BRAF mutations are common in melanoma
[58]. Since the advent of targeted therapies, the BRAF mutation status has provided essential clinical information
[59]. Kim et al. initially trained an algorithm to define melanoma vs. nonmelanoma regions. Focusing on only regions of melanoma, they then tested the efficacy of three published BRAF mutation prediction classifiers. To better understand how BRAF-mutated cells were distinguishable from the deep learning model, they performed pathomics analysis on these slides. They found that cells with BRAF mutations showed larger and rounder nuclei
[60]. In a later publication, they discovered that pixels located in the nuclei of cells were the most influential in predicting BRAF mutations. In their final prediction model, they combined clinical information, deep learning, and extracted nuclear features to predict BRAF mutation status in H&E WSIs of melanoma
[61].
4. Future of Deep Learning Applications for Cutaneous Melanoma
Accurate melanoma diagnosis and precise prognostication are crucial for establishing appropriate management and follow-up recommendations. Immunotherapies and targeted therapies have revolutionized melanoma therapy, but their severe and sometimes fatal side effects argue for improved personalization of oncology care. Unfortunately, tools are scarce to predict treatment response and select appropriate therapy.

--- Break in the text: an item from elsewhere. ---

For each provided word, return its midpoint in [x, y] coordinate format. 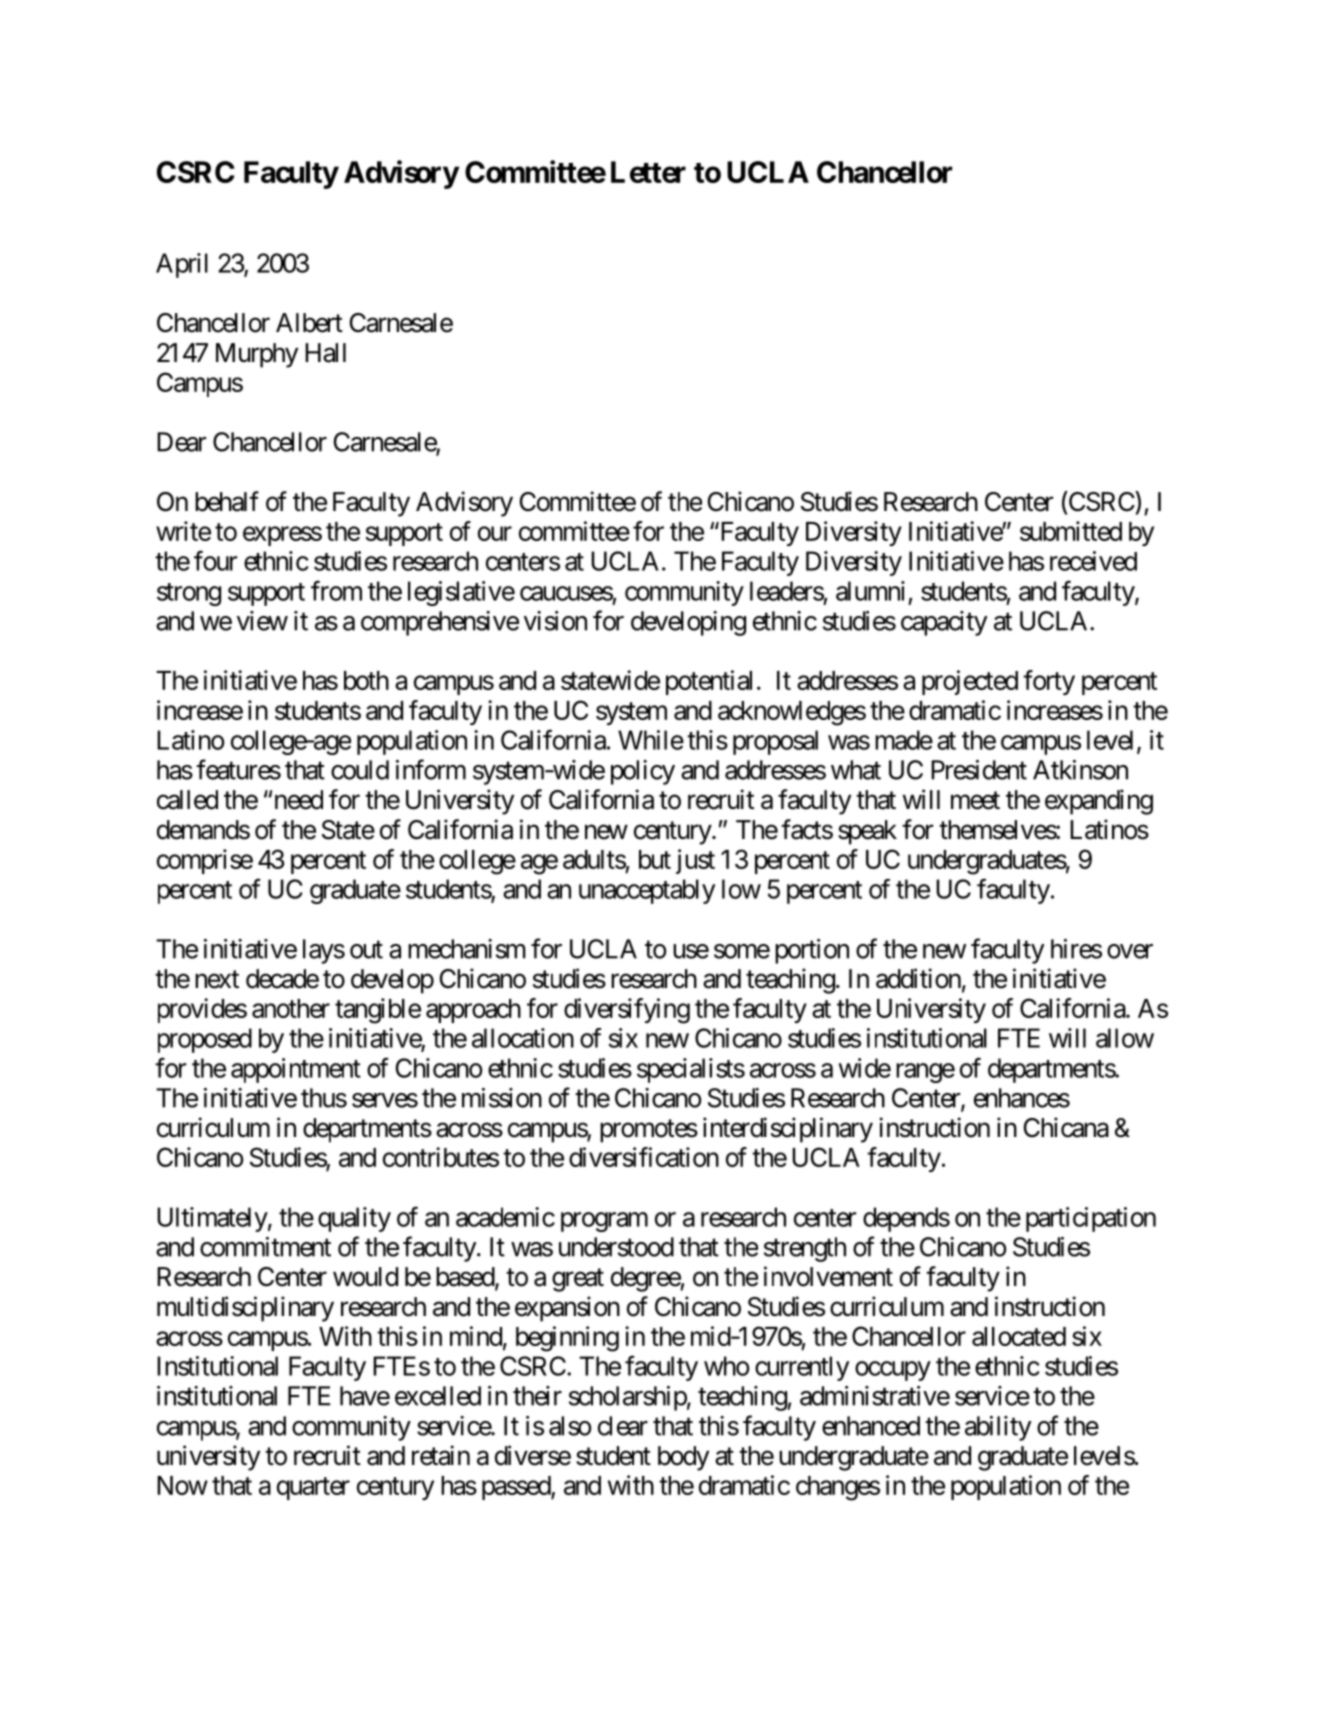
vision [555, 621]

In recent years, AI has emerged as a powerful tool to aid melanoma diagnosis and prognostification. Moreover, as new therapeutic options become available, treatment planning becomes increasingly complex, AI clinical models may even assist in identifying patterns in response that may not be visible to physicians and scientists. Robust AI models are required to reach the full potential of ML-aided melanoma diagnosis and patient care. To make ML achieve this, large datasets for training algorithms and external validation datasets are essential for developing powerful models. Therefore, national or multinational consortia may aid in developing AI tools for melanoma diagnosis and prognostication. Researchers must make datasets and codes publicly available to foster high-quality team science and fight concerns about ML's black box effect. Machine learning and AI tools are destined to revolutionize melanoma diagnosis, prognostication, and personalized care by enhancing accuracy, providing tailored treatment options, and improving patient outcomes by integrating diverse datasets and developing robust predictive models.